Он замер, зрачки расширились, словно услышал, то что я сказала…или еще что-то помешало, но его пальцы сжимающие мои бедра, медленно разжались
И в этот момент раздался резкий звук, он нарастал из ниоткуда, похожий на вой сирены, на потолке замигала красная лампочка.
— Твою мать!
Ник соскочил с постели, на ходу застегивая ширинку, тут же в комнату ворвались охранники, а я забилась в угол постели, содрогаясь и всхлипывая, задыхаясь от рыданий, разрывающих изнутри, захлебываясь слезами.
— Что происходит, Серафим?
— Проникновение на территорию. Проверяем. Похоже, что ликаны.
Повернулся ко мне, потом снова к Серафиму.
— Спрячь ее. Ты знаешь куда. Отведи в безопасное место. Головой за нее отвечаешь. Понял?
Подошел ко мне, одернул платье, поднял на руки. Это были мгновения, когда внутри все переворачивалось и болело, когда корчилась в последних судорогах моя любовь к нему, умирая. И в этот момент он вытер слезы с моей щеки большим пальцем.
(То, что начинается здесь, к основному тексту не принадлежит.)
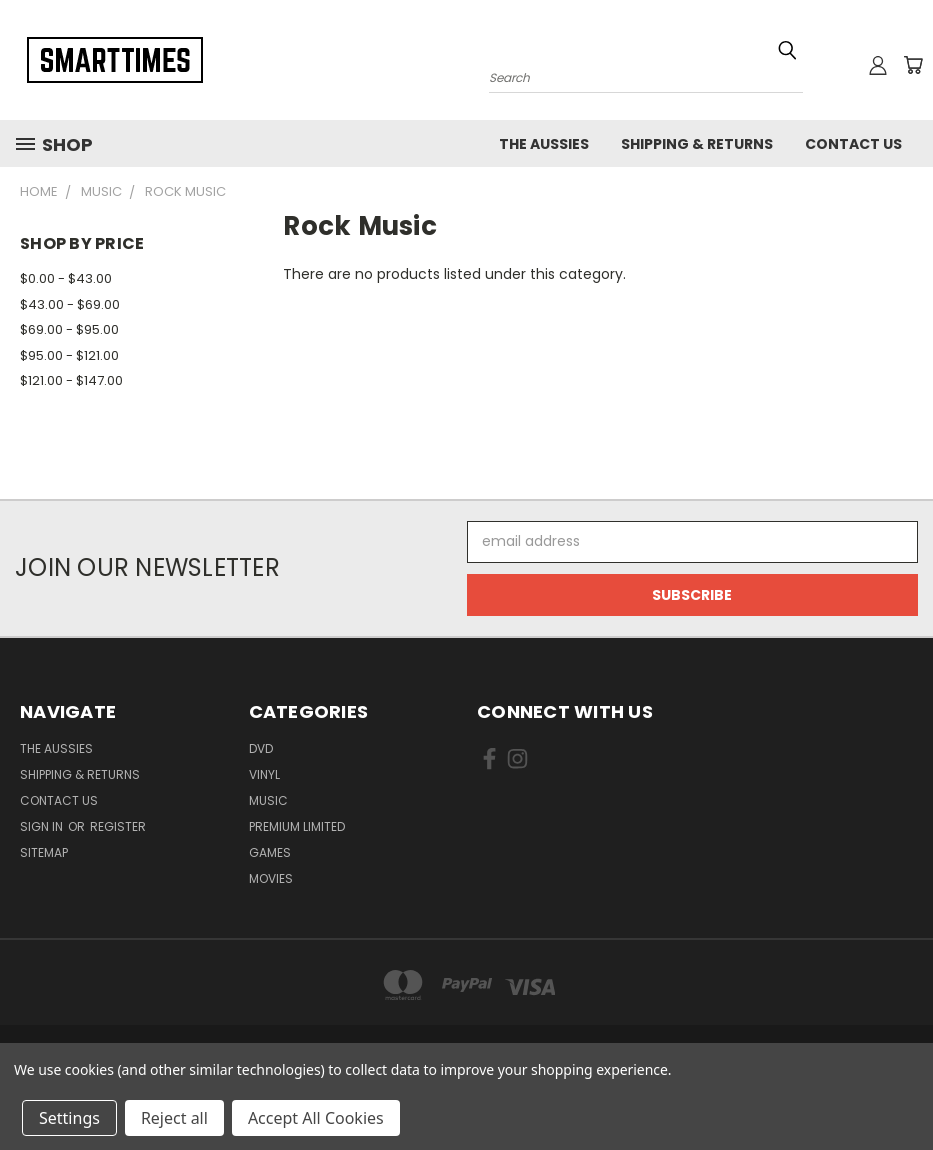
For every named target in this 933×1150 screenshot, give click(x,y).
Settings (69, 1118)
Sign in (43, 826)
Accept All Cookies (316, 1118)
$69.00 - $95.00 (69, 329)
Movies (271, 878)
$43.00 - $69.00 (70, 304)
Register (118, 826)
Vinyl (264, 774)
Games (270, 852)
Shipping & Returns (697, 144)
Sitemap (44, 852)
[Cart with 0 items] (913, 65)
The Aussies (544, 144)
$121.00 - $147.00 (71, 380)
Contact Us (853, 144)
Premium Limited (297, 826)
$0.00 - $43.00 (66, 278)
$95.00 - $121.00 (69, 355)
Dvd (261, 748)
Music (268, 800)
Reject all (174, 1118)
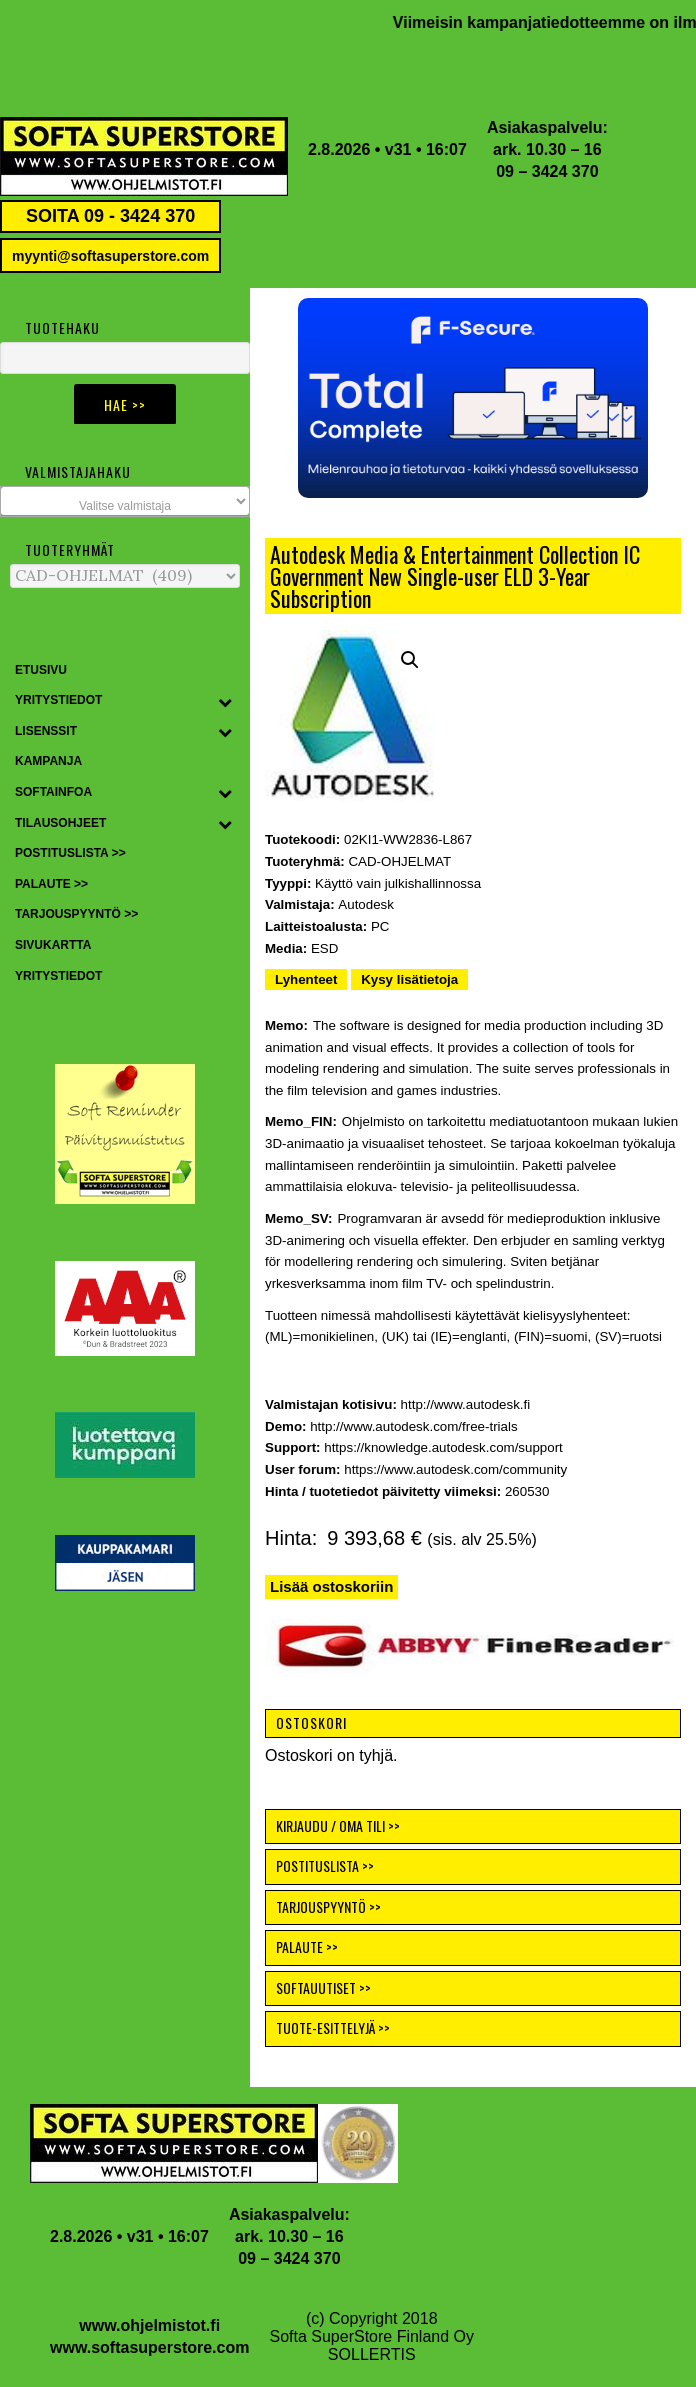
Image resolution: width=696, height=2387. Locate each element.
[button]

Я распахнула глаза и посмотрела на него. На секунду исчез холодный блеск и безразличие, на считанную секунду, но достаточно для того чтобы мое сердце забилось снова. Медленно, как после клинической смерти. Между его бровей пролегла складка и он сжал челюсти, а потом отдал меня Серафиму.
— Хоть волосок упадет с ее головы — сдохнешь, — и добавил уже совсем другим тоном, — наши тебя линчуют. Дочь Воронова это наш шанс на победу.